* [TRAVAIL DEMANDÉ]: Poursuivez l'extrait choisi sur l'inflation et les régimes de retraite à prestations déterminées, en commençant juste après sa dernière phrase.

====== EXTRAIT CHOISI ======

Les seuils de rentabilité ont suivi la même trajectoire ascendante au cours de l’année 2021, ce qui indique que le marché s’attend à des niveaux d’inflation systématiquement plus élevés dans des économies qui n’ont pas connu de niveaux d’inflation importants depuis la crise financière mondiale
Fig. 1. Les anticipations d’inflation déterminent la vitesse à laquelle tourne « la roue de l’inflation »
Alors que l’année 2021 tirait à sa fin, la stagflation était considérée comme un scénario relativement peu risqué compte tenu de la forte dynamique de croissance observée dans une grande partie du monde. Cependant, le conflit en Ukraine et les répercussions des sanctions qui ont suivi – ainsi que l’effet direct du conflit sur l’approvisionnement en matières premières et en énergie – ont exercé une nouvelle pression à la hausse sur les prix des produits de base. Le mélange d’une inflation plus élevée et de croissance économique plus faible, conjugué à une pénurie de main-d’œuvre dans de nombreux secteurs de l’économie, a augmenté le risque d’une inflation persistante se propageant sur toute l’économie.
Cela pourrait conduire à une stagflation à moyen terme, bien que le scénario de base puisse être celui d’une croissance économique mondiale plus faible, mais positive, et d’une inflation qui culminerait plus tard et à un sommet plus élevé.
Fig. 2. Inflation réalisée, 2012 à 2021
Qu’est-ce que cela signifie pour les régimes de retraite à prestations déterminées ?
Le passif des régimes de retraite à prestations déterminées (PD) est influencé par l’inflation de deux façons distinctes :
- Le degré d’incidence de l’inflation réalisée sur les prestations (que ce soit directement ou indirectement) influencera les paiements ultimement effectués à partir du régime;
- Les changements dans les attentes du marché peuvent influencer les hypothèses utilisées pour les évaluations actuarielles de la situation financière des régimes, ce qui peut avoir une incidence sur les exigences de capitalisation du régime.
Inflation réalisée :
Dans bon nombre de marchés, les prestations des participants actifs des régimes sont liées à leurs salaires. Il est en principe escompté que la croissance des salaires admissibles sera supérieure à la croissance de l’inflation à long terme. Un niveau élevé d’inflation réalisée devrait donc augmenter le passif pour les participants actifs en raison d’augmentations de salaire plus élevées.
L’indexation des rentes différées acquises et des rentes en versement est déterminée par les dispositions des régimes et par les lois applicables. Dans certains régimes, l’inflation réalisée a une incidence directe sur les rentes payables à ses participants. En l’absence d’indexations garanties, un contexte d’inflation plus élevée peut engendrer une pression accrue pour que les promoteurs ou les fiduciaires des régimes accordent des indexations sur une base discrétionnaire. Une telle décision peut être source de tensions entre les parties prenantes du régime et doit être gérée avec soin.

====== PARTIE DONNÉES ======

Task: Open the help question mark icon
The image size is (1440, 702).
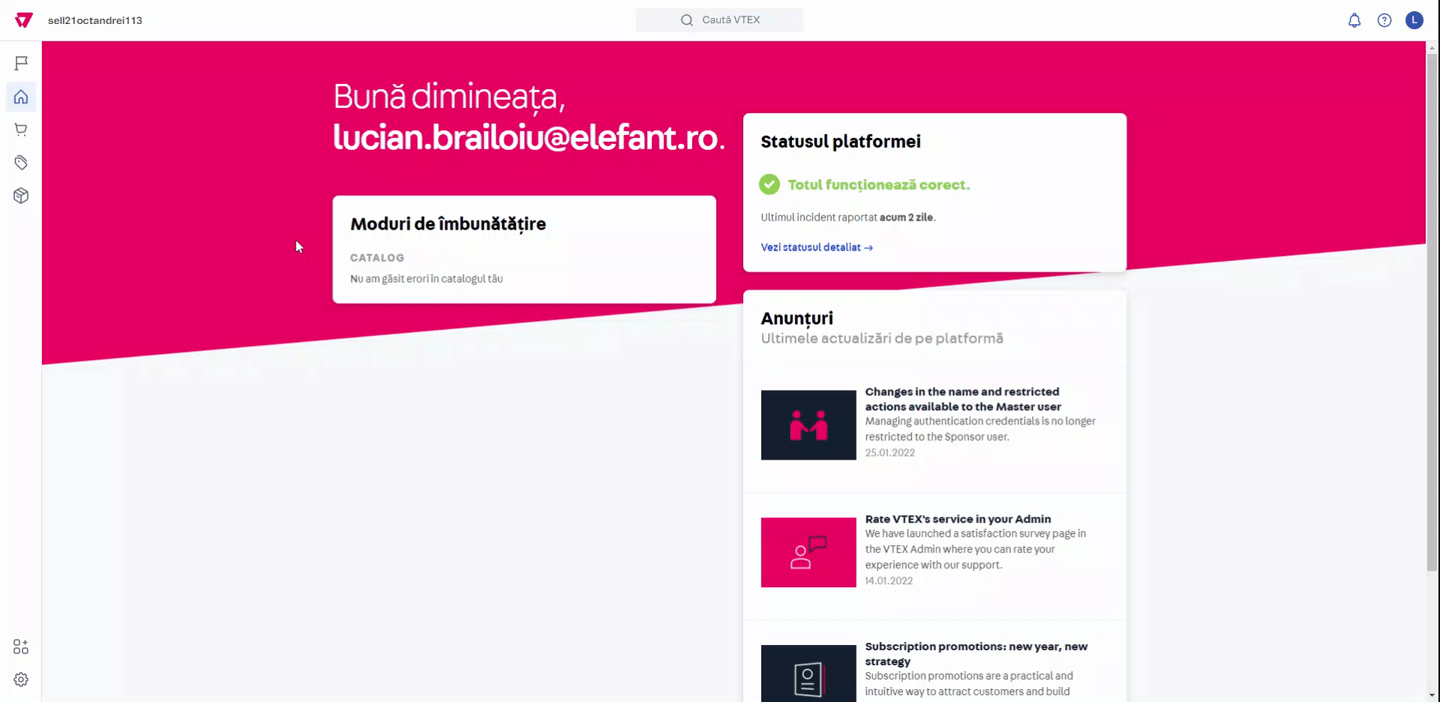Action: tap(1384, 20)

======

* [RÉPONSE ATTENDUE]:
Inflation anticipée :
L’impact de l’augmentation des attentes du marché en matière d’inflation sur le passif des régimes dépend de la façon dont les hypothèses d’évaluation sont déterminées en pratique. Les hypothèses sont établies en fonction des attentes sur la croissance future des salaires et des prestations. Bien que les attentes du marché en matière d’inflation soient un élément important à considérer dans l’établissement de ces hypothèses, les prévisions économiques à long terme sont également pertinentes, de même que le point de vue du promoteur sur la croissance future des salaires pour les prestations liées aux salaires.
Les normes comptables peuvent exiger que les attentes du marché en matière d’inflation soient prises en compte à la date d’évaluation, ce qui pourrait se traduire par des évaluations plus élevées du passif et des charges à payer.
L’inflation est-elle importante pour les régimes à cotisations déterminées?
Pour les régimes à cotisations déterminées (CD), des niveaux d’inflation plus élevés n’ont pas d’incidence directe sur leur capitalisation ou d’impact sur le bilan financier du promoteur de régime. Les implications sont, en revanche, potentiellement importantes pour les employés actuels et les anciens employés en raison de l’érosion du pouvoir d’achat de leur épargne-retraite.
Dans les régimes CD, les retraités et les quasi-retraités sont considérés comme les groupes les plus sensibles à l’inflation. Les augmentations du prix des biens et des services, y compris les coûts liés aux soins de santé, peuvent être particulièrement pénalisantes pour les retraités disposant d’un revenu fixe, et l’horizon temporel pour récupérer toute érosion du pouvoir d’achat au moyen d’augmentations de salaire est réduit pour ceux en fin de carrière.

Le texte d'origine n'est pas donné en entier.